Encore faut-il échapper au miroir aux alouettes énergétique, qui a conduit tant de pays africains à sacrifier des activités vitales, notamment agricoles.

› Dans ce cas, l’atout naturel devient une malédiction plutôt qu’un bienfait. A nous de préparer sans tarder l’après-uranium et l’après-pétrole. Donc d’investir dans l’équipement – routes, voies ferrées, énergie -, l’école, la santé, l’accès à l’eau, l’agriculture.

L’Occident s’extasie devant les taux de croissance subsahariens. Les peuples profitent-ils vraiment de l’envolée – inégale d’ailleurs – des PIB ?

› L’Afrique est le continent de l’avenir. La croissance nigérienne dépassera les 10 % en 2013 et au-delà. Mais elle doit être partagée, inclusive, et contribuer à bâtir une société plus égalitaire.
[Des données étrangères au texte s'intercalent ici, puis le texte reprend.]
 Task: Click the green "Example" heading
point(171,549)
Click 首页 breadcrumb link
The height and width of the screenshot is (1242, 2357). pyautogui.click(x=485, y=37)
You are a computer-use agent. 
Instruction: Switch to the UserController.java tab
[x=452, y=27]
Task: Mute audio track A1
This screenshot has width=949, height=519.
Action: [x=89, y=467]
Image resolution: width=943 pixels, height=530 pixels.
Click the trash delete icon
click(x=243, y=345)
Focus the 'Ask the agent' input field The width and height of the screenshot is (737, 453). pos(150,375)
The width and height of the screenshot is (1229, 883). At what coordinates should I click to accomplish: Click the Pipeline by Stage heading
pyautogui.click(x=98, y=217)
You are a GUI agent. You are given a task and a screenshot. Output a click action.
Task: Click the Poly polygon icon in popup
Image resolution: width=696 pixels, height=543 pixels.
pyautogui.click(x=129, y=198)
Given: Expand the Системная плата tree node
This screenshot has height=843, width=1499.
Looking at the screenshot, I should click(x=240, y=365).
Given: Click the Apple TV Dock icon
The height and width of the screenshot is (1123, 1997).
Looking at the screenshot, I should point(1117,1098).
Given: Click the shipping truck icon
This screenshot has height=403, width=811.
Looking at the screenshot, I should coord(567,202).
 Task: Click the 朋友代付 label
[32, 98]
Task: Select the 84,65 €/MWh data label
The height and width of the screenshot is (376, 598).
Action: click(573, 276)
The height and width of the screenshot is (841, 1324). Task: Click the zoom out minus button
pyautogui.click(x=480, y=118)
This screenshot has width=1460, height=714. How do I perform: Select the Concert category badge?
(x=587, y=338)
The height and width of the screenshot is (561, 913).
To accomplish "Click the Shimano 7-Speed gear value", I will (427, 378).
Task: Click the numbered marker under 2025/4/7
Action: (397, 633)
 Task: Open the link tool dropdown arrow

L’ancrage démocratique passe-t-il par l’essor des sociétés civiles ?

› La démocratie, même si on ne peut la réduire à cela, ce sont d’abord les élections. La liberté pour un peuple de choisir en conscience ses dirigeants. Quelles organisations concourent à l’expression du suffrage ? Les partis politiques. Pas de démocratie sans partis. Les pays qui ont tenté de s’en passer ont échoué. Même si les instances de la société civile ont leur rôle à jouer, ce sont ces partis dotés d’une forte assise qui contribuent à stabiliser les institutions.

Un chef d’Etat, estimez-vous, ne doit pas rester plus de dix ans au palais. Nombre de vos pairs africains ont piétiné leur serment en la matière. Résisterez-vous à la tentation du temps additionnel ?

› Voilà deux ans que je suis président, et je me demande encore par quel mécanisme germe l’idée de s’incruster au pouvoir. Comment peut-on, après une décennie aux commandes, songer à manipuler les Constitutions pour briguer un nouveau mandat ?

PROPOS RECUEILLIS PAR VINCENT HUGEUX

 » En Afrique, nombre de conflits récents résultent de scrutins bâclés ou truqués  »

 » Sécurité et développement : c’est ainsi que l’on fera reculer la pauvreté, terreau sur lequel prospèrent les extrémismes  »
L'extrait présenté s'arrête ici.